Do you always struggle to keep when you’re out sea kayaking with your mates? Is there always one person at the front who seems to effortless pull away from the rest of the group? Do you feel like you’re always holding everyone up?
Forward padling is what we spend most our time doing when we’re kayaking, especially sea kayaking. It is the most commonly used “stroke” in our paddling reportoire. It should therefore make sense for us to spend some time thinking about how we paddle forwards and time working on improving our forwards paddling.
Hopefully one or two of these 5 tips will be useful for you and provide you with something to think about the next time you take your sea kayak out onto the water.
1. Sit upright.
When you lean back your abdominal (stomach) muscles are relaxed. Attached to lower end of them are your legs. Use your stomach to pull yourself into an upright position and you’ll find that you are able to transfer the power from your torso to your legs and thus move the sea kayak much more efficiently.
2. Use your legs
Your legs (actually your quads) are one of the strongest parts of your body. If you can get them involved in your forward paddling your going to be onto a winner. Now that you’re in an upright position, you can use your legs to push those feet against the footrest with every stroke. Your legs should be like two pistons driving the boat forwards through the water.
3. Rotate your body
Rotate your upper body at the start of the stroke. This extends your reach for the “catch” phase of the stroke and pulls your hip forward on the same side. This then provides that leg (“the piston”) with the power you need to drive forwards as you unwind.

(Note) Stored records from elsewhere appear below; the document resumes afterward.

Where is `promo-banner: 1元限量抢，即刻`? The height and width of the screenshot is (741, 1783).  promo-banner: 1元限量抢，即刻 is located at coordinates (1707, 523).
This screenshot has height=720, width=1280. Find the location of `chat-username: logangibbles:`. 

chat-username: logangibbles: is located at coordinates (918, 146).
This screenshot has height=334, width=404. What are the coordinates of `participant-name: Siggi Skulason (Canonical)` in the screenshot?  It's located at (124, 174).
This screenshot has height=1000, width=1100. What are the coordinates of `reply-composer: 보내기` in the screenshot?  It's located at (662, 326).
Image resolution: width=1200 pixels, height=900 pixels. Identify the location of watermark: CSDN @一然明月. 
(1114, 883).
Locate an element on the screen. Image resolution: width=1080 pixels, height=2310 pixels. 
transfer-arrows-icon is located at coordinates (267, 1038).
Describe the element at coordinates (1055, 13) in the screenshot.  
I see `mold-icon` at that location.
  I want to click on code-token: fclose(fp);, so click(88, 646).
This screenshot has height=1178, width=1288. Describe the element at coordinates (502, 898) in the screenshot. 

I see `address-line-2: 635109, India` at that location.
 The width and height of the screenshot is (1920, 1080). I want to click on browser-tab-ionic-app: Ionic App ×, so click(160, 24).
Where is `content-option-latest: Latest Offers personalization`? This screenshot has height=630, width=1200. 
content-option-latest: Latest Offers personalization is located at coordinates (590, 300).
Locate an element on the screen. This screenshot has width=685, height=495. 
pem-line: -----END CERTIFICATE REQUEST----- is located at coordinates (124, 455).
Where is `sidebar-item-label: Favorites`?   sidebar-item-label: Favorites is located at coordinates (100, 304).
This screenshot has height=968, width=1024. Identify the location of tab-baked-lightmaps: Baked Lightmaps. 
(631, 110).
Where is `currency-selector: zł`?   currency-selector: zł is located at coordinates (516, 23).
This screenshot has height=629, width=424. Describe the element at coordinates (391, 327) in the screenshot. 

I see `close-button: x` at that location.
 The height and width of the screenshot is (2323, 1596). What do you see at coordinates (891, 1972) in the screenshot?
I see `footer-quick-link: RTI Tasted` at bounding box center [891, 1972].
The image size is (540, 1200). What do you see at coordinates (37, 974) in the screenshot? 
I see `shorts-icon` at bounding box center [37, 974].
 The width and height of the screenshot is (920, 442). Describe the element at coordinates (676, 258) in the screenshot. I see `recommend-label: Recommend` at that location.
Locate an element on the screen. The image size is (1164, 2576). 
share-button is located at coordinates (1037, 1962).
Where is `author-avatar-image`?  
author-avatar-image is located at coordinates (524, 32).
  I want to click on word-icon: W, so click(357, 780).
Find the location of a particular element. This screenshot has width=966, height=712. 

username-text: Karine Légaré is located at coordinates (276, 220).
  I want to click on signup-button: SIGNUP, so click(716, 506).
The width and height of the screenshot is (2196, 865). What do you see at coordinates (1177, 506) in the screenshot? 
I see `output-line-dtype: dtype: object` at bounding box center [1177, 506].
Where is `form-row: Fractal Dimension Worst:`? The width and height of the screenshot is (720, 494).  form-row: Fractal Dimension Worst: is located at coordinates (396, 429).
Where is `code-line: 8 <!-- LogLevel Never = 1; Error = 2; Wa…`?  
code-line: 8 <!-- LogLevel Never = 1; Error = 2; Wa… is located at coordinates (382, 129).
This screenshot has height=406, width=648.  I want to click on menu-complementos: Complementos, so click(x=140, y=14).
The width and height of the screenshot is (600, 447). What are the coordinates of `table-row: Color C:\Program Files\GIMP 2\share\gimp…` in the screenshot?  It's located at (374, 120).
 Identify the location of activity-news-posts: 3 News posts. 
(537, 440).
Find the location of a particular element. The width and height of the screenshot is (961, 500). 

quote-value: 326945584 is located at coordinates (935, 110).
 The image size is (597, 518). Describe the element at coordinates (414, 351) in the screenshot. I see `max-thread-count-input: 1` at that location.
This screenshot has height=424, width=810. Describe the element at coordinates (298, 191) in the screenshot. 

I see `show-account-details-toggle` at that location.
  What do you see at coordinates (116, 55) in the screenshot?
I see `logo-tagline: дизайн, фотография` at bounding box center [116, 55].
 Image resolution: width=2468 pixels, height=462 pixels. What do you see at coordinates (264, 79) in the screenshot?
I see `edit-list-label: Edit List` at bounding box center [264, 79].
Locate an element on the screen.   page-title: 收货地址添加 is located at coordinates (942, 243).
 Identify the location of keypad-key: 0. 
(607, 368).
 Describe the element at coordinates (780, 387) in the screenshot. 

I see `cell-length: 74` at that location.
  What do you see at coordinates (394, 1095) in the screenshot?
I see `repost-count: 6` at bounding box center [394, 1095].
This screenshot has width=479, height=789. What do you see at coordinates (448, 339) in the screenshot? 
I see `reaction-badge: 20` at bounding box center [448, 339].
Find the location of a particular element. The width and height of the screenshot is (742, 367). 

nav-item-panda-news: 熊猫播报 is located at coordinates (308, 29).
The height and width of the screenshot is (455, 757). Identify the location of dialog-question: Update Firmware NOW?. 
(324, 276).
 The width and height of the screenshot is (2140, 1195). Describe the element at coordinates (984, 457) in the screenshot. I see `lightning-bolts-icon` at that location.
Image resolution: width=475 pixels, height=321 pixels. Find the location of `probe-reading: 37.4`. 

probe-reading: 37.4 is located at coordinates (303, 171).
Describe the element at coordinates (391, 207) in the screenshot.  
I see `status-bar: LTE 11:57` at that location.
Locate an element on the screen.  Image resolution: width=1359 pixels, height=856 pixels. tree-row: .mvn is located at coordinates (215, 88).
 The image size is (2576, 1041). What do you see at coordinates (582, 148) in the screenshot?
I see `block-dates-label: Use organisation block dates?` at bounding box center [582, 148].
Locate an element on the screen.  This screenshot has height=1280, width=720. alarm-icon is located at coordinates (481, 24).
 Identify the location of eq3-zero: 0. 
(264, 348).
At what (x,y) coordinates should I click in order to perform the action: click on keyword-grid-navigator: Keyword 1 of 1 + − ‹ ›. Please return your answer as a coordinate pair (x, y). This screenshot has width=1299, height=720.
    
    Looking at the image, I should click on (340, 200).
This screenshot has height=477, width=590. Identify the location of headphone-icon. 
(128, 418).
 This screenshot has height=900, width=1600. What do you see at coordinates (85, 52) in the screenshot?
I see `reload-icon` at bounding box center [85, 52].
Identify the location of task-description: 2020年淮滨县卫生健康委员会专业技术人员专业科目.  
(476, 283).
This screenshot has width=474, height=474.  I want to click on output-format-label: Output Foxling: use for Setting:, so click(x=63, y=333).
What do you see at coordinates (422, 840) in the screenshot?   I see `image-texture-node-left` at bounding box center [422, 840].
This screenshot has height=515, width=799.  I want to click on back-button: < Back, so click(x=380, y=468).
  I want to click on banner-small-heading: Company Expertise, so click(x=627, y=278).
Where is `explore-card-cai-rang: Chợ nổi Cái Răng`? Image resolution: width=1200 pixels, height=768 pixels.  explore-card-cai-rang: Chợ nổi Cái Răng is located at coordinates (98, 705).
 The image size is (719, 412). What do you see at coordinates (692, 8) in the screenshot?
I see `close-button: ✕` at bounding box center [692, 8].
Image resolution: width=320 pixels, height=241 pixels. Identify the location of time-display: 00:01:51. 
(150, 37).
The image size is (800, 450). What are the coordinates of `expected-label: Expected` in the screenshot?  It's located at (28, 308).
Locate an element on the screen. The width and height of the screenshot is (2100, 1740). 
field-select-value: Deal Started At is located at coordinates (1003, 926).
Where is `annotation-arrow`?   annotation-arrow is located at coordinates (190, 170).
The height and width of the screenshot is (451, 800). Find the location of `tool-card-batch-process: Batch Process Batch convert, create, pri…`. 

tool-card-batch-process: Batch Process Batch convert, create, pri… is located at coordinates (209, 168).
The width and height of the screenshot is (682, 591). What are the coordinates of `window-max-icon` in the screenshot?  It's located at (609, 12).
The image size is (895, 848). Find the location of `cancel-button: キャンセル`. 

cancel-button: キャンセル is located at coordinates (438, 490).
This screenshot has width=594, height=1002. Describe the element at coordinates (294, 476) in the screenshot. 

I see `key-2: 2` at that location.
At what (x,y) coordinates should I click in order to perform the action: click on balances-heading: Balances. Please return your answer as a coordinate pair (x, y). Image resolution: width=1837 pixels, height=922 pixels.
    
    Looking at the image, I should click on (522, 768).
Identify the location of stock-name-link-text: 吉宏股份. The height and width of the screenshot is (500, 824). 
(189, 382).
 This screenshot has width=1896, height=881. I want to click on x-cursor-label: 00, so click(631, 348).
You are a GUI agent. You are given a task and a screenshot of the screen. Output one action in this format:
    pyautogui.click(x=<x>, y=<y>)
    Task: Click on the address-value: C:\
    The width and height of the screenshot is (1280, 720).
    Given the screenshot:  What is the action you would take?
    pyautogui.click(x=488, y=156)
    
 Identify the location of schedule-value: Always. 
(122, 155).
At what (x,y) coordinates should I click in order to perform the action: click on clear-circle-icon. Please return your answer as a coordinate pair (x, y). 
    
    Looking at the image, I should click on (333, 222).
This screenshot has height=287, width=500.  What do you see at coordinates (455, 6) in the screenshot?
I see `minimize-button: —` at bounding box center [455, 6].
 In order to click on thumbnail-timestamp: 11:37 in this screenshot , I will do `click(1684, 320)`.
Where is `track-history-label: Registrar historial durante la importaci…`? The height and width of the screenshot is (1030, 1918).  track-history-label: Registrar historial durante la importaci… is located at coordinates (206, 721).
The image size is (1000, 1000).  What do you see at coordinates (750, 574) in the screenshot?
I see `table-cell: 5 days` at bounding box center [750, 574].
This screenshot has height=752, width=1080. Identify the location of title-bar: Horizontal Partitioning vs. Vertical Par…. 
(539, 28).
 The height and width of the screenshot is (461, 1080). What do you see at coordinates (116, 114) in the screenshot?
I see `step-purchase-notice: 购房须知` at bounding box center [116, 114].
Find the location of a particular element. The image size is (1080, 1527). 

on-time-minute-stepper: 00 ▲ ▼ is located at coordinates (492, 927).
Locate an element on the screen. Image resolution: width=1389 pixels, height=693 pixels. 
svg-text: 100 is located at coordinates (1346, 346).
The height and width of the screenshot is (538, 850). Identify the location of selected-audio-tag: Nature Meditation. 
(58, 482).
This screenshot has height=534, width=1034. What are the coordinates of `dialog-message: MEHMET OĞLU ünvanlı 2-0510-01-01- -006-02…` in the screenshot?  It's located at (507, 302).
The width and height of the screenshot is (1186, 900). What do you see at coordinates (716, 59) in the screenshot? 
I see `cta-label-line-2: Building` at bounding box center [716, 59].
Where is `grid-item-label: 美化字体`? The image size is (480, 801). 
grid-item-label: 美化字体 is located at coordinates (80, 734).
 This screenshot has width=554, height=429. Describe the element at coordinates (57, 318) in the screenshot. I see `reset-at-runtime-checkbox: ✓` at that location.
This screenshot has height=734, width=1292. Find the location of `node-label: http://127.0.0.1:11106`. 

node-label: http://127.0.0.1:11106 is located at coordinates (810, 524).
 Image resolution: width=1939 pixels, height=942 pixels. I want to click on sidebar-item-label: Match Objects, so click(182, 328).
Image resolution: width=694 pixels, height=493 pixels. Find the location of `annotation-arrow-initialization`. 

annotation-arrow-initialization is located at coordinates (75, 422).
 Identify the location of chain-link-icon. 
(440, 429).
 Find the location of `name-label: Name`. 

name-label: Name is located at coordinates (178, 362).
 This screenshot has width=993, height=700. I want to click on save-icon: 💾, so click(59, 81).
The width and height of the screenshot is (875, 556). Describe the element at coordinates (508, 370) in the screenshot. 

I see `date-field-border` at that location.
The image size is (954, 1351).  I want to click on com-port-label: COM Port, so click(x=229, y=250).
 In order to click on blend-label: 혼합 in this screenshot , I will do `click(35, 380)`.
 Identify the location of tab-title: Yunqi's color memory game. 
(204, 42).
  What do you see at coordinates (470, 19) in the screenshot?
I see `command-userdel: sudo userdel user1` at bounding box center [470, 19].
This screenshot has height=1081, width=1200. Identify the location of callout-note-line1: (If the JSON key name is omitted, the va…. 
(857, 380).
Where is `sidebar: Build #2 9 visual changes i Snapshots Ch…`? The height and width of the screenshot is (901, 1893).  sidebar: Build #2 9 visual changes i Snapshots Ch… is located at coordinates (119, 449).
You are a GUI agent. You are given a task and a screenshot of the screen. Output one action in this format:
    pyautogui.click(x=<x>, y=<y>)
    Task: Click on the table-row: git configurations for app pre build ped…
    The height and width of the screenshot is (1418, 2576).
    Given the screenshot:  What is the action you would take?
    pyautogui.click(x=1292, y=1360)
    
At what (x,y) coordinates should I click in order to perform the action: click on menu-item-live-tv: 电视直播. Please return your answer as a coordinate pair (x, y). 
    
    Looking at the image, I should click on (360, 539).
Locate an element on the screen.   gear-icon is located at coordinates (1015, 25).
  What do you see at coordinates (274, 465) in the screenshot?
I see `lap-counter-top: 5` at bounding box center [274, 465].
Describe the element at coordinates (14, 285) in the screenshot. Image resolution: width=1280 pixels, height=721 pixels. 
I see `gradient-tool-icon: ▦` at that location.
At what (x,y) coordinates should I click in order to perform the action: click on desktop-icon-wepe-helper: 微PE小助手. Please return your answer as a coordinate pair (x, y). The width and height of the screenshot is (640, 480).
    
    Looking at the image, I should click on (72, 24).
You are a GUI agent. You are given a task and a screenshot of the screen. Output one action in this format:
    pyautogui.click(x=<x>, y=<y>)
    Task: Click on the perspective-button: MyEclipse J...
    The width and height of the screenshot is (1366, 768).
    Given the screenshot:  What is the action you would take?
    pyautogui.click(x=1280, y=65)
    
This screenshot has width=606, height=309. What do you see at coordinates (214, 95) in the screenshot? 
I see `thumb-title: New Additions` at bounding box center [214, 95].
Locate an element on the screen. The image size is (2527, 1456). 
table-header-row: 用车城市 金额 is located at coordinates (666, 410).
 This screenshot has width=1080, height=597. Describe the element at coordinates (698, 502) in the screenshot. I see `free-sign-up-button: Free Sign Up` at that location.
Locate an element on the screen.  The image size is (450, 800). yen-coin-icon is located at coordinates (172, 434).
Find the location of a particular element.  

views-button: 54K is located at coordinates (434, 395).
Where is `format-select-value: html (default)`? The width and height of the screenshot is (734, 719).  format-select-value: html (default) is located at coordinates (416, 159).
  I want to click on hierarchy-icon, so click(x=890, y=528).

4. Exit the blade at your hip
Once your sea kayak has travelled forwards to where your hip is level with the blade then it isn’t going to provide you with any more forward momentum, so take it out! Worse still, if you continue past this point you will probably be lifting water with the paddle blade. Think about this for a moment.
If your paddle has a surface area of 640 sq cm, then it will be gripping around 0.640 litres of water (it won’t grip perfectly, some will spill). Over 100 strokes this is 64 litres of water you might have lifted; over 1km that’s 640 litres and over a 10km journey that will be a massive 6400 litres!
1 litre of water weighs approximately 1kg so that’s 6400 kgs of water (almost 6.5 tonnes!) you will have lifted; using energy that would have been better put to use in making your sea kayak travel forward.
5. Keep your shape
For years whitewater paddlers have talked about the “paddlebox”, much less so sea kayakers. Find the middle of your paddle shaft and balance it on your head. Move your hands outwards from there until your elbows make your arms a right angle. Bring your paddle down from your head and you will see that your hands are equidistant from each end. Hold your paddle in front of you, with a slight bend in your arms, and that shape is your paddle box.
You should always have that shape (or close to it); it’s strong and it protects your shoulders. By keeping that shape throughout your forward paddle stroke you will be able to make the fullest use of your core muscles, transfer the power most efficiently into those important legs and it’s actually great for reducing the risk of shoulder aches and pains.
So there you are, 5 things that you can do to improve your forward paddling. What do you think? What top tip would you pass on to people to help them keep up on a trip?